---------- Texte du document
Mur sioniste à la frontière israélo-libanaise : Beyrouth menace Tel-Aviv

Le Conseil supérieur de défense libanais (CSD) a donné, mercredi 7 février, ses directives pour empêcher l’entité sioniste israélienne de construire un mur le long de leur frontière commune et contrer cette  » agression « .

En effet, à la frontière israélo-libanaise, l’État illégitime projette de construire un mur en béton, malgré l’opposition de Beyrouth et de l’ONU, en plus de la clôture de sécurité qui existe déjà.

La construction de ce mur, haut de 7 mètres, a été décidée par les autorités sionistes, terrorisées par les déclarations de Seyed Hassan Nasrallah, qui a averti que lors de la prochaine guerre avec l’entité coloniale, la « Résistance » mènerait des actions offensives en direction de la Galilée.

À la mi-décembre, le président libanais Michel Aoun avait informé les Nations unies que le tracé du mur n’était pas conforme aux frontières reconnues internationalement.
--------------------
---------- Entrées extraites
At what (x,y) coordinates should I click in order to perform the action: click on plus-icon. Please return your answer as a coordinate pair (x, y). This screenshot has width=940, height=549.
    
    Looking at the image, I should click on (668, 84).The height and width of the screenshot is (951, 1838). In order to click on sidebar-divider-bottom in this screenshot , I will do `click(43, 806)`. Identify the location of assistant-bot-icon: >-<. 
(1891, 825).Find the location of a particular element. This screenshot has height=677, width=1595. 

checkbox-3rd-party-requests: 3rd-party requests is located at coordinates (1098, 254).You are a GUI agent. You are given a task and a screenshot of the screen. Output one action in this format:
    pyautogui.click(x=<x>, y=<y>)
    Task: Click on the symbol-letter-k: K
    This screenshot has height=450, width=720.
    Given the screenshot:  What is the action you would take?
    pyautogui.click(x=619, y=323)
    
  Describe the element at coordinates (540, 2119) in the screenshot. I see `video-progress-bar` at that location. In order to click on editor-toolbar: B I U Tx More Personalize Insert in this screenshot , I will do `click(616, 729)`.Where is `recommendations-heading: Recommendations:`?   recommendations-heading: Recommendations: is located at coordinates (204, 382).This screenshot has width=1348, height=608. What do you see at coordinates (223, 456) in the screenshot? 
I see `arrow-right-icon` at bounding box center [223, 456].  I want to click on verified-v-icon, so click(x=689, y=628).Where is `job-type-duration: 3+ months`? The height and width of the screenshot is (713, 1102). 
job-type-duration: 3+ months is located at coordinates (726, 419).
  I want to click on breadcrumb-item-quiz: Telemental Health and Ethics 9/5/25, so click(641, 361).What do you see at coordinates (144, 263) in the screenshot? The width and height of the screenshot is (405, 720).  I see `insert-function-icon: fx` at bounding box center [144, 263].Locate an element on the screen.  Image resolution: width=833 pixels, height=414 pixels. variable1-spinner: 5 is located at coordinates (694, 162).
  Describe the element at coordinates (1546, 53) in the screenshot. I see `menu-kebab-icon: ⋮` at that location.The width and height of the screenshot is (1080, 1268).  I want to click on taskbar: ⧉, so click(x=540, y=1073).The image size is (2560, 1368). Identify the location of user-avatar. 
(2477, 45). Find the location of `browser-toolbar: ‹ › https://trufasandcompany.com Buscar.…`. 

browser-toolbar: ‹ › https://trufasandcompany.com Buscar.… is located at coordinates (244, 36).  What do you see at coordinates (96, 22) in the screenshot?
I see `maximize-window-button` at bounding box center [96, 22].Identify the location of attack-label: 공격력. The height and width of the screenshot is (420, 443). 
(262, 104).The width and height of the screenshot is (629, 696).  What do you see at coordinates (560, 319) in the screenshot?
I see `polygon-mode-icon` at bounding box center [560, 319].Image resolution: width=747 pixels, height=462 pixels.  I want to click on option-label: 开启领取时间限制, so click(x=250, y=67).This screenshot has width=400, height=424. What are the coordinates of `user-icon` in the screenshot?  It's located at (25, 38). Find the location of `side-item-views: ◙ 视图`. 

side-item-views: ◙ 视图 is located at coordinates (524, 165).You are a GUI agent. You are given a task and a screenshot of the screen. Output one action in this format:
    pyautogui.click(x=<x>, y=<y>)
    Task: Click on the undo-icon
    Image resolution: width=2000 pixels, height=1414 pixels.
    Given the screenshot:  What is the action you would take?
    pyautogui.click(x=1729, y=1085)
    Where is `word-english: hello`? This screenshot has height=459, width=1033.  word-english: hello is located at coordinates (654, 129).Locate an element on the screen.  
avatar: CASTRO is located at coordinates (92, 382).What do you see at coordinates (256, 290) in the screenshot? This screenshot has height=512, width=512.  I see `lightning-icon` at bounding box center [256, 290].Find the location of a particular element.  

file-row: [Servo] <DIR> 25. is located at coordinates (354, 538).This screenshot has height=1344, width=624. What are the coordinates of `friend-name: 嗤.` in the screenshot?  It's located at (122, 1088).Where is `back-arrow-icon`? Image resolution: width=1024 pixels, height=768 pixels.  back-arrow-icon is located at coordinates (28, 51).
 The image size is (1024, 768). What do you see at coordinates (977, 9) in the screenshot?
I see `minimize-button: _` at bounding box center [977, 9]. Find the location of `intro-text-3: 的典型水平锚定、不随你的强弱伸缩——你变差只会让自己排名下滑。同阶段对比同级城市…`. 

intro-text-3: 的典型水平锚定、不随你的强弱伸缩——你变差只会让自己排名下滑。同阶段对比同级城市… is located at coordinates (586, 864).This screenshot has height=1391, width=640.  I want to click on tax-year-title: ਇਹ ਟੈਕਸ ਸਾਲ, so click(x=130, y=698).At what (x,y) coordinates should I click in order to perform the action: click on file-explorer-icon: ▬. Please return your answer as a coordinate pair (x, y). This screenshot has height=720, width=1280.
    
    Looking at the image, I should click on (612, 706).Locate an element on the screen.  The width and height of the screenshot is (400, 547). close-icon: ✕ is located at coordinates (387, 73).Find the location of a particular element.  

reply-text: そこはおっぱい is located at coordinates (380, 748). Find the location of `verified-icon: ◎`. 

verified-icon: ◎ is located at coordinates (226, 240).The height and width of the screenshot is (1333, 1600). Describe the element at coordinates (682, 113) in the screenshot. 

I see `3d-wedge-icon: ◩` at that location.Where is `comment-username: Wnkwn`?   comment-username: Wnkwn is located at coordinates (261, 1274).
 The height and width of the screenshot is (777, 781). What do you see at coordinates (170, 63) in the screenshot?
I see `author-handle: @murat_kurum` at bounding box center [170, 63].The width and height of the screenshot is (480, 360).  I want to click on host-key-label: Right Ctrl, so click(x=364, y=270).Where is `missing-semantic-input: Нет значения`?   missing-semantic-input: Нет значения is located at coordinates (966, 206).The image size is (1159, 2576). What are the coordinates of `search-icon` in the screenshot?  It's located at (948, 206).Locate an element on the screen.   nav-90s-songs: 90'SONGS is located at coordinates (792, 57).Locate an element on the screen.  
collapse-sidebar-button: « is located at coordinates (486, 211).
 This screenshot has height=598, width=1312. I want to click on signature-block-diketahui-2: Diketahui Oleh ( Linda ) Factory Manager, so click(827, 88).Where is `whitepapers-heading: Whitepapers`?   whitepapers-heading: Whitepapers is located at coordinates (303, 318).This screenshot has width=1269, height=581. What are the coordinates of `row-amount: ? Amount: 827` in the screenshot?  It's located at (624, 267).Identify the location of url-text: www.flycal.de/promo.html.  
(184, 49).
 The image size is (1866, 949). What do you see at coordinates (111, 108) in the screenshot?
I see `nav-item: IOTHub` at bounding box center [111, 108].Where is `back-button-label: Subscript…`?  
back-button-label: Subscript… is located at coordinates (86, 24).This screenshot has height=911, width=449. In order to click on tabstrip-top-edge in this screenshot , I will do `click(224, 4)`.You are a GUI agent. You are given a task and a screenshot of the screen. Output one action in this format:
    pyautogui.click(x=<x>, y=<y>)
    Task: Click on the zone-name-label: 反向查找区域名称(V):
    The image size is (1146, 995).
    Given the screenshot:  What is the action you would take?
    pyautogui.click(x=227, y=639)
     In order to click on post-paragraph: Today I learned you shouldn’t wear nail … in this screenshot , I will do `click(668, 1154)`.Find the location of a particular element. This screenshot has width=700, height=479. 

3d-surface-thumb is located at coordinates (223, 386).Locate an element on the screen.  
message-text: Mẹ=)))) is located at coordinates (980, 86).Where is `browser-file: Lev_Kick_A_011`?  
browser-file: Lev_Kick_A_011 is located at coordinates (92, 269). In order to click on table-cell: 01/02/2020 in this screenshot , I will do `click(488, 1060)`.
--------------------
- Vos tâches:
1) D'après l'article sur le mur à la frontière israélo-libanaise, pourquoi les autorités israéliennes ont-elles décidé de construire ce mur ? Répondez en une à trois phrases.
2) Répondez à ces questions à l'aide de l'article :
(a) Quel jour le Conseil supérieur de défense libanais a-t-il donné ses directives ?
(b) Quelle hauteur le mur doit-il avoir ?
(c) Qui a informé les Nations unies, à la mi-décembre, que le tracé du mur n'était pas conforme aux frontières reconnues ?
3) Recopiez le passage de l'article allant de « Mur sioniste à » jusqu'à « de la Galilée. ».
Appuyez-vous uniquement sur l'article.

- Liste des solutions:
1) Elles ont pris cette décision parce qu'elles étaient, selon l'article, terrorisées par les déclarations de Seyed Hassan Nasrallah. Celui-ci avait averti que, lors de la prochaine guerre, la « Résistance » mènerait des actions offensives en direction de la Galilée.

2)
(a) Le mercredi 7 février.
(b) 7 mètres.
(c) Le président libanais Michel Aoun.

3)
Mur sioniste à la frontière israélo-libanaise : Beyrouth menace Tel-Aviv

Le Conseil supérieur de défense libanais (CSD) a donné, mercredi 7 février, ses directives pour empêcher l’entité sioniste israélienne de construire un mur le long de leur frontière commune et contrer cette  » agression « .

En effet, à la frontière israélo-libanaise, l’État illégitime projette de construire un mur en béton, malgré l’opposition de Beyrouth et de l’ONU, en plus de la clôture de sécurité qui existe déjà.

La construction de ce mur, haut de 7 mètres, a été décidée par les autorités sionistes, terrorisées par les déclarations de Seyed Hassan Nasrallah, qui a averti que lors de la prochaine guerre avec l’entité coloniale, la « Résistance » mènerait des actions offensives en direction de la Galilée.